What to work on — Exactly those lines that run from the one containing "Viewport: 700px width, 1244px" through the last line of the entries below should be printed, and no others.

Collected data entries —
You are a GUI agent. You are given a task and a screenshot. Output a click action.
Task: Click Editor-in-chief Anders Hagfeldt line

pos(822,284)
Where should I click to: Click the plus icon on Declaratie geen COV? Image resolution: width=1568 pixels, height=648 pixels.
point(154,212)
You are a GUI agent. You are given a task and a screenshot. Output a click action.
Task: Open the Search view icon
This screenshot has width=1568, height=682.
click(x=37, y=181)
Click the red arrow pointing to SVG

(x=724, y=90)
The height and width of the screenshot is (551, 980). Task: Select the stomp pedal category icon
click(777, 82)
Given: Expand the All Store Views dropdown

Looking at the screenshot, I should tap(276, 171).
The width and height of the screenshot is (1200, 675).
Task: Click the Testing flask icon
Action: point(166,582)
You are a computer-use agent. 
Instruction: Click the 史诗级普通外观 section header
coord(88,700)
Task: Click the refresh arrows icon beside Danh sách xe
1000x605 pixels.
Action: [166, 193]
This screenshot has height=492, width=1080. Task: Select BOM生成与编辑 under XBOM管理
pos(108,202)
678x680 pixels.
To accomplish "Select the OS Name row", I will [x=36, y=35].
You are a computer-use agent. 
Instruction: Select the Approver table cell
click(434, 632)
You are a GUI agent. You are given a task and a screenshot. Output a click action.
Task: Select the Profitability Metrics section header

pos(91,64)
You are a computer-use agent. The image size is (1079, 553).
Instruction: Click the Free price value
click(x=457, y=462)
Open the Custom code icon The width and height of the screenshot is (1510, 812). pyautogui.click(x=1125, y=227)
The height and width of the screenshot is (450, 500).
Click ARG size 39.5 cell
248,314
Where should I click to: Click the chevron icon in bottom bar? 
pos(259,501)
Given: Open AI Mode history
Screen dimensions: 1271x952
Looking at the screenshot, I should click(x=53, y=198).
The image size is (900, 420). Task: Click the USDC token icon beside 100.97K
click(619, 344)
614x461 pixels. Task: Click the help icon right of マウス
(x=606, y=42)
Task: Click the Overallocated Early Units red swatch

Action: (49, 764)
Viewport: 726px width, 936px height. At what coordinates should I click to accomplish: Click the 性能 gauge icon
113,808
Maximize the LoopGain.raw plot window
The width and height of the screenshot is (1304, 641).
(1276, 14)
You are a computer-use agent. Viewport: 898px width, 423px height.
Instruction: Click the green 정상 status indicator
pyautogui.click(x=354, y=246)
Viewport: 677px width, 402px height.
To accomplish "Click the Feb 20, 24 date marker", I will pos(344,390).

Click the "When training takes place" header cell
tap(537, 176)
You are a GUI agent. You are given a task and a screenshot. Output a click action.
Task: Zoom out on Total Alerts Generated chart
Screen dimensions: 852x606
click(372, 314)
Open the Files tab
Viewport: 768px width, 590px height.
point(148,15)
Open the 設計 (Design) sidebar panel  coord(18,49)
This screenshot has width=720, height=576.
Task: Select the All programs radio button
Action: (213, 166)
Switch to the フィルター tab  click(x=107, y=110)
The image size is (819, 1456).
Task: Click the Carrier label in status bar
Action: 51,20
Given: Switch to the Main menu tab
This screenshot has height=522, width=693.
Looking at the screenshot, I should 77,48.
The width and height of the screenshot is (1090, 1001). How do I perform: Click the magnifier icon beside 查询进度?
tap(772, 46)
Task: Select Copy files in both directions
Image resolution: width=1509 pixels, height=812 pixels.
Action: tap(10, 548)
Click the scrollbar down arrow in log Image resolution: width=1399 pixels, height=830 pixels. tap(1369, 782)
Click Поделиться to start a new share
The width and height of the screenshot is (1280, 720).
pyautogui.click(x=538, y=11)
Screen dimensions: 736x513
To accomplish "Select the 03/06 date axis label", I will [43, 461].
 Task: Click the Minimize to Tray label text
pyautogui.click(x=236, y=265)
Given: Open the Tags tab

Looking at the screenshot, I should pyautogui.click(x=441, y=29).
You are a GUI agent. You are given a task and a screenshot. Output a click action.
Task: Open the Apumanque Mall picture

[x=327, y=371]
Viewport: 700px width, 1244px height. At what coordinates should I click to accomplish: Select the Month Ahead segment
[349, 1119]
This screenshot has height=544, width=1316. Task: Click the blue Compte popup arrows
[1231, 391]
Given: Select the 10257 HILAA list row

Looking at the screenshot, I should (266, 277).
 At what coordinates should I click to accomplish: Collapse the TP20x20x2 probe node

Response area —
Viewport: 700px width, 1244px height. At what coordinates should I click to accomplish: Select the Month Ahead segment
[349, 1119]
This screenshot has height=544, width=1316. Task: Click the blue Compte popup arrows
[1231, 391]
Given: Select the 10257 HILAA list row

Looking at the screenshot, I should (266, 277).
 At what coordinates should I click to accomplish: Collapse the TP20x20x2 probe node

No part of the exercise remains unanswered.